Source : Organes sans corps, Deleuze et conséquences par Slavoj Žižek, éditions Amsterdam.
Premièrement, la vérité est posée comme l’au-delà
inaccessible, quelque chose qui ne peut être qu’approché et qui manque toujours
au sujet.
Ensuite, l’accent passe à la notion de vérité en tant
qu’elle intervient dans les moments de glissement et de distorsion, dans les
interstices du discours ordinaire : la vérité fait irruption lorsque la
ligne continue de notre parole est interrompue et perturbée.
Nous arrivons enfin à une troisième position, celle du
moi, la vérité, je parle. Le passage du sujet à l’objet est ici essentiel. Ce
n’est pas que ce que dit le sujet est vrai ; c’est la vérité elle-même qui
parle, qui passe du prédicat (une qualification des affirmations du sujet) au
sujet de l’énonciation. C’est ici que la vérité se transforme en « organe
sans corps » commençant à parler.
Les deux premières versions ont en commun l’idée que la
vérité est un au-delà inaccessible : elles en sont précisément les deux
versions.
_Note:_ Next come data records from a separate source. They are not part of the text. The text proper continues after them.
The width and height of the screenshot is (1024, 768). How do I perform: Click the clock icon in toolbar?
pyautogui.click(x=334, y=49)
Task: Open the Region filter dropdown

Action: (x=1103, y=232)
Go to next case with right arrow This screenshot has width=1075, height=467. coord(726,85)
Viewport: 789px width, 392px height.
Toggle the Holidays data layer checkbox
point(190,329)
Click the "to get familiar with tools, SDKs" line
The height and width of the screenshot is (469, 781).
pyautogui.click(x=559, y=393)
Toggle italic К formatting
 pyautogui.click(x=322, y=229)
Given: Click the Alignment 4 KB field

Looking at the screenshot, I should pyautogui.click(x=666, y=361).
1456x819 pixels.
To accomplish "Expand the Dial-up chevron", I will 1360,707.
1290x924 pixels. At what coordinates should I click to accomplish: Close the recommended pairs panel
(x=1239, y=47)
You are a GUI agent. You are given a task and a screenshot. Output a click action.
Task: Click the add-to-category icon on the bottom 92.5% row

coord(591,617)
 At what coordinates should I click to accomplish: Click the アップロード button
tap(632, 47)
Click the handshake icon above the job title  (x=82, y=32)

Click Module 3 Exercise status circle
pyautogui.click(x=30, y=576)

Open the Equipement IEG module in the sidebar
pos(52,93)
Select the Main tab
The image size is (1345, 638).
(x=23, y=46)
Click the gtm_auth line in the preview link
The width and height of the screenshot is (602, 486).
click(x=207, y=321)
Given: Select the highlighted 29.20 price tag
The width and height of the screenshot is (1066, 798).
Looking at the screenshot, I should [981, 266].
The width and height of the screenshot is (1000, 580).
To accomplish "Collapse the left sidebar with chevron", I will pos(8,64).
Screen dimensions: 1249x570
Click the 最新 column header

Puisque sa place est au-delà, la vérité n’apparaît jamais « en
tant que telle », mais toujours et seulement sur un mode réfracté ou
distordu, où, écrivait Lacan, la vérité ne peut que se mi-dire.
C’est seulement sur le troisième mode que la vérité en
tant que telle peut parler : mais comment ? Sous forme d’une fiction,
ou, pour le dire autrement, sur le mode du discours du fou, du bouffon. Depuis
Paul, qui se qualifiait lui-même de bouffon, jusqu’à Nietzsche.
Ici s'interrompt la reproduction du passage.